# [GOAL OF THE EXERCISE]
Print the line that has "Главная (27, 617)" in it, then every remaining line of the data, exactly and without anything extra.

============================================================

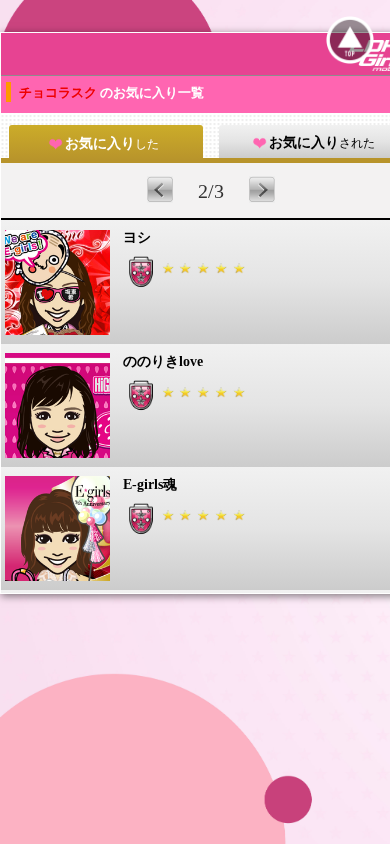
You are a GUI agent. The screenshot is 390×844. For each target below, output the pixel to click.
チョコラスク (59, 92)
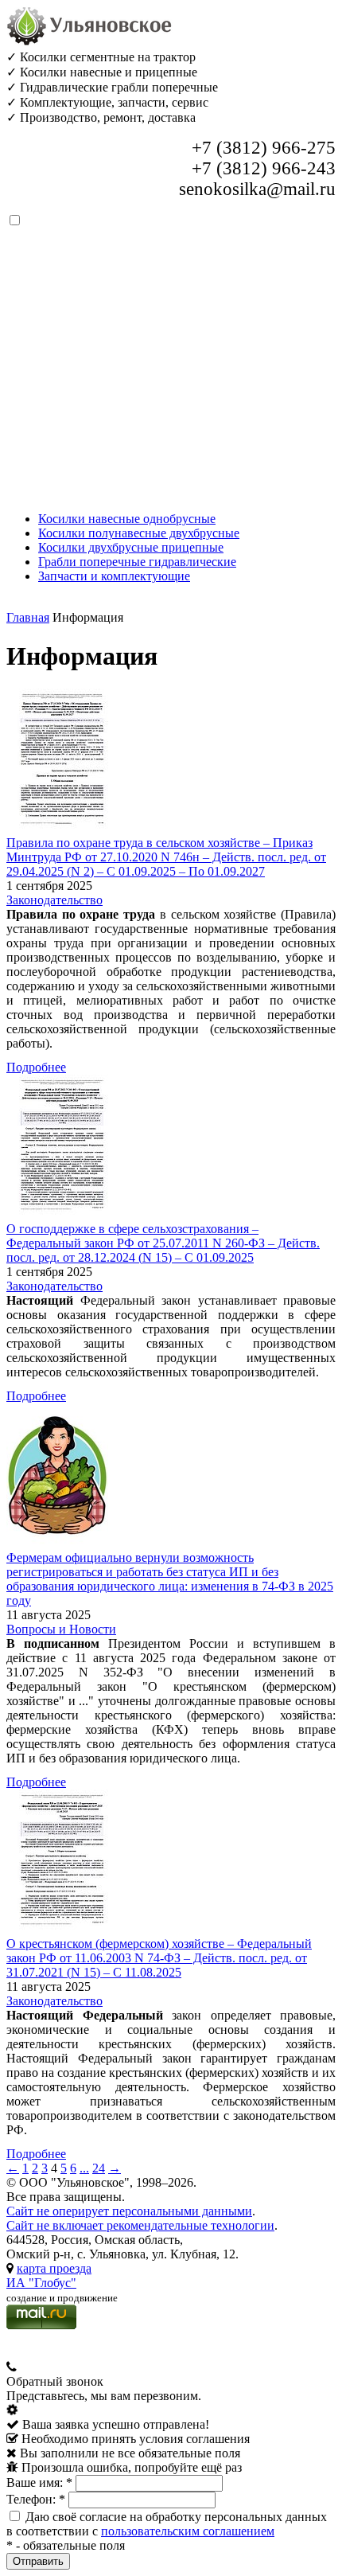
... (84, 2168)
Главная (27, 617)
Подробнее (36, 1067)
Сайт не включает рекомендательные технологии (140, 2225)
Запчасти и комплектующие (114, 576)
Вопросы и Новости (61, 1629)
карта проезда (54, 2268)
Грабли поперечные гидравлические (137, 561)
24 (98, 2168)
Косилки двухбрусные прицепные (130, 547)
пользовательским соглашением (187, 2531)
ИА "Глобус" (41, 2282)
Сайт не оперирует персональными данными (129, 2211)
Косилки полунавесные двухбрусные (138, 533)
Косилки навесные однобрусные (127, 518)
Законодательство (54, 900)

============================================================

# [EXERCISE OUTPUT]
Главная (27, 617)
Подробнее (36, 1067)
Сайт не включает рекомендательные технологии (140, 2225)
Запчасти и комплектующие (114, 576)
Вопросы и Новости (61, 1629)
карта проезда (54, 2268)
Грабли поперечные гидравлические (137, 561)
24 (98, 2168)
Косилки двухбрусные прицепные (130, 547)
пользовательским соглашением (187, 2531)
ИА "Глобус" (41, 2282)
Сайт не оперирует персональными данными (129, 2211)
Косилки полунавесные двухбрусные (138, 533)
Косилки навесные однобрусные (127, 518)
Законодательство (54, 900)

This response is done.